What does a reverse proxy do?
It proxy passes (or forwards) incoming web traffic to other machines or ports within the same machine. Let’s look at an example.
server {
listen 443 ssl;
server_name irtizahafiz.com;
location / {
proxy_pass http://127.0.0.1:3000;
}
ssl_certificate /etc/letsencrypt/live/irtizahafiz.com/fullchain.pem;
ssl_certificate_key /etc/letsencrypt/live/irtizahafiz.com/privkey.pem;
include /etc/letsencrypt/options-ssl-nginx.conf;
ssl_dhparam /etc/letsencrypt/ssl-dhparams.pem;
}
server {
listen 80;
server_name irtizahafiz.com;
# Redirect HTTP requests to HTTPS
if ($scheme != "https") {
return 301 https://$host$request_uri;
}
}
Here’s how Nginx is acting as a reverse proxy:
For HTTPS traffic, it’s forwarding the request to port 3000 (where my NextJS app is running)
For HTTP traffic, it’s redirecting the user to “HTTPS”, hence letting port 443 do the job (described in the above bullet point)
The key is that in both cases, whether the request is coming to http://irtizahafiz.com or https://irtizahafiz.com, it’s forwarding it to port 3000 where my NextJS app is running.
Hence, the user is seeing my NextJS app when they visit my domain.

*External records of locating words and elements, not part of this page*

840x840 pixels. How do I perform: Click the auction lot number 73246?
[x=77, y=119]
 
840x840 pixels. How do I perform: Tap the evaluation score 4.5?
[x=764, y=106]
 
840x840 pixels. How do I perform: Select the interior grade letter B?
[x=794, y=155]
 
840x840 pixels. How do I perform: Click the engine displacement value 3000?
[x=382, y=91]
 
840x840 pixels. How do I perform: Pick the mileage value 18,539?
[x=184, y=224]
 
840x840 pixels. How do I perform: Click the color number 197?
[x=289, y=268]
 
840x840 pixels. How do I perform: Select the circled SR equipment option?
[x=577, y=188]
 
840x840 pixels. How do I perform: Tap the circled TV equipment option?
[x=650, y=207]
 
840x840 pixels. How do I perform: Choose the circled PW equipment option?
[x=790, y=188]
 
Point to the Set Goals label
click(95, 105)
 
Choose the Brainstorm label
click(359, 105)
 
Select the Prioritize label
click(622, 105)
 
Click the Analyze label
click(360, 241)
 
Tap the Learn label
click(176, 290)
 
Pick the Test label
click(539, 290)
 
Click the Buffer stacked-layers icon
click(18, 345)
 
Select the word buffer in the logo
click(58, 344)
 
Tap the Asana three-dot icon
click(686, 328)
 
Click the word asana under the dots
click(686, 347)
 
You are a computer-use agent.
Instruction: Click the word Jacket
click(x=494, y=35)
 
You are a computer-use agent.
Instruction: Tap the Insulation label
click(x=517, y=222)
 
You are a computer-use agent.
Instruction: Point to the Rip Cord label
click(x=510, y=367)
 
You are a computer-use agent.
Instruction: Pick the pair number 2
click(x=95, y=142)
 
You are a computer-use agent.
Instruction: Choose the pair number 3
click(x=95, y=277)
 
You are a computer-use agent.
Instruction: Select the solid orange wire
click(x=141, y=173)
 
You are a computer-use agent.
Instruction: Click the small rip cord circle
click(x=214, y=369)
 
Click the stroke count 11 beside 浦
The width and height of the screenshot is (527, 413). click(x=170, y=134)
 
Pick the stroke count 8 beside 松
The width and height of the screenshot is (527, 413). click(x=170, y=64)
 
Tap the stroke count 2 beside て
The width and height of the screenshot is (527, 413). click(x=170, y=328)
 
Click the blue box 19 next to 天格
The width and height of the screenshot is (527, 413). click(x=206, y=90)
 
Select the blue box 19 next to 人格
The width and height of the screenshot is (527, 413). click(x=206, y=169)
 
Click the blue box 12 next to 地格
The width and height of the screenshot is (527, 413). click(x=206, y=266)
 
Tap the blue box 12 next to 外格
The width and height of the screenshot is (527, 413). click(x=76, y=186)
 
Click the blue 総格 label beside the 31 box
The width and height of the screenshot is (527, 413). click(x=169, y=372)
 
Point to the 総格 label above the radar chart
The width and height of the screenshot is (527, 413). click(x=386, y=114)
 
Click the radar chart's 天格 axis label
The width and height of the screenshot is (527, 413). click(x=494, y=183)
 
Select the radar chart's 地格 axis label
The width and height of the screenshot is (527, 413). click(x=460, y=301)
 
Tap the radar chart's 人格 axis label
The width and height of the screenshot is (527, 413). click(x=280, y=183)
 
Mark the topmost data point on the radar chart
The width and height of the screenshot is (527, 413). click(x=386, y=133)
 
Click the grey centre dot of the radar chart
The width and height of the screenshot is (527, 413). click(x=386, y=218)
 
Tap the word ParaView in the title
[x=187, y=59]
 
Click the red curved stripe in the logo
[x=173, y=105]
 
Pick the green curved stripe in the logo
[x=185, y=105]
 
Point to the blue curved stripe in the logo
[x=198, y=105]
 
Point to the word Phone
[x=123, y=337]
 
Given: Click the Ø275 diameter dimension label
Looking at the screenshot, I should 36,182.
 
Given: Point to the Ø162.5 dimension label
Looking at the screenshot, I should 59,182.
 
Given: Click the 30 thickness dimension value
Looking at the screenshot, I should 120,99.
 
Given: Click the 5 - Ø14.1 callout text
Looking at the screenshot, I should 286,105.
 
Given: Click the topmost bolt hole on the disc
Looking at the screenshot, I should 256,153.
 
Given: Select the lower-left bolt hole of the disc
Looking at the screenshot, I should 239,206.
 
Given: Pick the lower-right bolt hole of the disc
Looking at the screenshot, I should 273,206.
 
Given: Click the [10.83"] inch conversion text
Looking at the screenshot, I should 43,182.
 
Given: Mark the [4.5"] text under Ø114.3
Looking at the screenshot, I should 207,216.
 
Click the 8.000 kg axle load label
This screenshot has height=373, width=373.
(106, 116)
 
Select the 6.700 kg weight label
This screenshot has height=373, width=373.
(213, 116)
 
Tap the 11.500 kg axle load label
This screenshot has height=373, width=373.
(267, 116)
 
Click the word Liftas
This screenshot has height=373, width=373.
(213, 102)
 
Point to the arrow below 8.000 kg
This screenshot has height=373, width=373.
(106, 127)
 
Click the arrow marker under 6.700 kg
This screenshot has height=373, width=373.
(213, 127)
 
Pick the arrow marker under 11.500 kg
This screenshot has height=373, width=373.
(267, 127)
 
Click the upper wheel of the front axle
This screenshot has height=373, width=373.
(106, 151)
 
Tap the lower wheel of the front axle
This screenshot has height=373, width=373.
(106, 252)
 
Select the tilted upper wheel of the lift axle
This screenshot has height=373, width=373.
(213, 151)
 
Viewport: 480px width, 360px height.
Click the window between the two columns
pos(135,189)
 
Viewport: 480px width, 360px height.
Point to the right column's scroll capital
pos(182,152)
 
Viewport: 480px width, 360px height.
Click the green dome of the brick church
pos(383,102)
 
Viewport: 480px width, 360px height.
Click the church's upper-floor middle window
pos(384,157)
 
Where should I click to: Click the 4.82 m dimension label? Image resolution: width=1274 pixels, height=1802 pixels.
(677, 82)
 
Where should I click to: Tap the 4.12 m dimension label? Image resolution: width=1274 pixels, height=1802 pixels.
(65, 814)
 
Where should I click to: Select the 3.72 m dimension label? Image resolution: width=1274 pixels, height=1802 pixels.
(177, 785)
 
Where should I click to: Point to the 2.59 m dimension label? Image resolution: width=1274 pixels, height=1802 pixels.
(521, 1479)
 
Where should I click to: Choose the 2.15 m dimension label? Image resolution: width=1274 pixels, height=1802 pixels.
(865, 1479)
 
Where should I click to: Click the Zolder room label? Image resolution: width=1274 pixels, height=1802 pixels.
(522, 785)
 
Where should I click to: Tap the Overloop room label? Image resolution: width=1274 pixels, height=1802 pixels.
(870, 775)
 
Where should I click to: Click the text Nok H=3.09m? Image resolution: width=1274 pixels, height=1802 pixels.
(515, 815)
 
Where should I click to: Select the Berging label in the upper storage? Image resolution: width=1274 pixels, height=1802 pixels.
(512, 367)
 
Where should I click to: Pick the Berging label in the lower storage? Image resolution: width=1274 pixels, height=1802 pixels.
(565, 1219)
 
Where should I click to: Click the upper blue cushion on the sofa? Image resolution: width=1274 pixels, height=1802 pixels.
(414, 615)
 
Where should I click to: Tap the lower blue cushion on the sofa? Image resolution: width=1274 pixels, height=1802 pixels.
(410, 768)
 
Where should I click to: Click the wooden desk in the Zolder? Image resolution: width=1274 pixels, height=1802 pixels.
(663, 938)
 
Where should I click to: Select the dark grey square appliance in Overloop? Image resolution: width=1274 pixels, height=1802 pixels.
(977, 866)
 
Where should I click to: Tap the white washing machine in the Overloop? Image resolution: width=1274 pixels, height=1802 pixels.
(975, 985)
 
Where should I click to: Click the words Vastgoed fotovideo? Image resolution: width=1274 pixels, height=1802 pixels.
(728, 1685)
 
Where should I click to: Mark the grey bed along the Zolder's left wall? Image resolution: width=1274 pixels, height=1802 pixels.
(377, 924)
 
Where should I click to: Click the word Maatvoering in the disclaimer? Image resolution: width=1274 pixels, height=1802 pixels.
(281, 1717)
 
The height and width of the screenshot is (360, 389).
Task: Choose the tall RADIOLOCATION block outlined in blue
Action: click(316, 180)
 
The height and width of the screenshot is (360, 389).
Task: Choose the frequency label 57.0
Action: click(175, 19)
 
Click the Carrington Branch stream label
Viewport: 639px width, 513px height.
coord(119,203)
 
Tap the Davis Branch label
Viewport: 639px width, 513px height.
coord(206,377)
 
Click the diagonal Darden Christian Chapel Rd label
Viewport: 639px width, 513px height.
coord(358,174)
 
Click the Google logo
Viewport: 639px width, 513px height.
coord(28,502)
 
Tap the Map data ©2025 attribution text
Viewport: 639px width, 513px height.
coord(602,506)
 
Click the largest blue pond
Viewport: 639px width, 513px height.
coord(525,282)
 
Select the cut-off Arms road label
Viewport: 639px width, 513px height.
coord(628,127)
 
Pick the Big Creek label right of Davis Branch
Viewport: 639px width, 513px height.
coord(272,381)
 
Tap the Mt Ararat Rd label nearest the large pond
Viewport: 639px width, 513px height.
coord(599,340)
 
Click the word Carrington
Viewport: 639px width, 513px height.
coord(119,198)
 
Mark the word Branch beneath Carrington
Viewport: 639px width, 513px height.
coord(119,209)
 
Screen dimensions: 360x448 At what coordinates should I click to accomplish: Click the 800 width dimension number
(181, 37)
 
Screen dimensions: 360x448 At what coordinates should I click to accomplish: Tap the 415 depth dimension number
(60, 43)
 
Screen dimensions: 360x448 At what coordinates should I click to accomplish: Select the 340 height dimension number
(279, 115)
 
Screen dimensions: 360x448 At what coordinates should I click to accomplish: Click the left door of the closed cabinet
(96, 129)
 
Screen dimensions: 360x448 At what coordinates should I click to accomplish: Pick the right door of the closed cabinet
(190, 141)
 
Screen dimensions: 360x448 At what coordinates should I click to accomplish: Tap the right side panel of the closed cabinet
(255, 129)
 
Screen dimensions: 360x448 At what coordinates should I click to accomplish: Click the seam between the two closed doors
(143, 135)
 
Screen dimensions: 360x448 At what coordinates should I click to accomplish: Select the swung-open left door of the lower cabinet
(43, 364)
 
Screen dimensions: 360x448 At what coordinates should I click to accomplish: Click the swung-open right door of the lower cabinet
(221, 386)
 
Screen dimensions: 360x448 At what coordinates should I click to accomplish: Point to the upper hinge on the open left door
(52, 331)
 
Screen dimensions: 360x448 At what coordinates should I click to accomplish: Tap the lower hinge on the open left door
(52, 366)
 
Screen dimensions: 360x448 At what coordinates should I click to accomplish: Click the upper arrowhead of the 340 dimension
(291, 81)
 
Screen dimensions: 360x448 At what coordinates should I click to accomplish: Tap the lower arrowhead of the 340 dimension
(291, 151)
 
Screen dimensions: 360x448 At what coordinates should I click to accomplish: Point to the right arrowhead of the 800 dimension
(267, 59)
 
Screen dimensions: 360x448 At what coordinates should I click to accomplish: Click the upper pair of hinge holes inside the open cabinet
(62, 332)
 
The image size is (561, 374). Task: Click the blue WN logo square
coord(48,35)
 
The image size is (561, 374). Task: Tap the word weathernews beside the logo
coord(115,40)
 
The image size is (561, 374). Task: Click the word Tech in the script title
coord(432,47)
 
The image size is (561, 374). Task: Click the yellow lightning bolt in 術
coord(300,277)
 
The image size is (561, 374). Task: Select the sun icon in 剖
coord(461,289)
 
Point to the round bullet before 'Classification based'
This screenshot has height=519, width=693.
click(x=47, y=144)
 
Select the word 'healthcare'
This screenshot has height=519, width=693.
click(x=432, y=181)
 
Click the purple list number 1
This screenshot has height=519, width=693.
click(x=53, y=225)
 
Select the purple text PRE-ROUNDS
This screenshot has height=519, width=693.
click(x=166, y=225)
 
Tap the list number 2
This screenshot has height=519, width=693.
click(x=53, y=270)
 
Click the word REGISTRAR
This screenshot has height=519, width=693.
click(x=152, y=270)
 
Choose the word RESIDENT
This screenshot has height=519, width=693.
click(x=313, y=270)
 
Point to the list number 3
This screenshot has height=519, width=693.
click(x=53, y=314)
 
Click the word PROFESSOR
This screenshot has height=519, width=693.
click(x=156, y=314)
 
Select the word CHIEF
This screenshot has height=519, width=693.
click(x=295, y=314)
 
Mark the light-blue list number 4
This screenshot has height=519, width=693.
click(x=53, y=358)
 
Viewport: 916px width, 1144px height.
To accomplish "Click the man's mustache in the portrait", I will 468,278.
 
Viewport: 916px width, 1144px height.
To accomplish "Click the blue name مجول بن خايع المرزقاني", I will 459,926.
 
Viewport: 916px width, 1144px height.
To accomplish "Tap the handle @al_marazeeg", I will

Now that the root domain is working as expected, let’s make https://umami.irtizahafiz.com work similarly.
The first step will be to create another A record for the subdomain using your domain provider (in my case GoDaddy). It’s a simple one-line option that takes less than 2 minutes.
Once that’s done when someone types umami.irtizahafiz.com in their browser, the request will make its way to your server’s port 80 or port 443 (depending on HTTP or HTTPS).
On your server, you have to handle the “routing” where requests coming to this particular subdomain get routed to the docker container running Umami.
Let’s look at the next part of the Nginx config file.
server {
listen 443 ssl;
server_name umami.irtizahafiz.com;
location / {
proxy_pass http://127.0.0.1:7001;
proxy_set_header X-Forwarded-For $proxy_add_x_forwarded_for;
proxy_set_header Host $host;
}
ssl_certificate /etc/letsencrypt/live/irtizahafiz.com/fullchain.pem;
ssl_certificate_key /etc/letsencrypt/live/irtizahafiz.com/privkey.pem;
include /etc/letsencrypt/options-ssl-nginx.conf;
ssl_dhparam /etc/letsencrypt/ssl-dhparams.pem;
}
server {
listen 80;
server_name umami.irtizahafiz.com;
# Redirect HTTP requests to HTTPS
if ($scheme != "https") {
return 301 https://$host$request_uri;
}
}
Again, here’s how the Nginx reverse proxy is working for a subdomain:
For HTTPS traffic to umami.irtizahafiz.com, the request is proxy passed (or forwarded) to port 7001 where the Umami docker instance is running.
For HTTP traffic, the request is redirected or “upgraded” to use HTTPS protocol (then the first bullet point executes).
I have only shown you 2 instances of Nginx reverse proxy allowing you to host multiple apps on the same machine, and exposing them to the public internet using subdomains.
I already have 6 more web apps running on my machine, some exposed to the internet, and others with restricted access.
The point is — you can host as many web apps or APIs as you want with subdomains and reverse proxies.
If you have made it this far, I hope you found this valuable.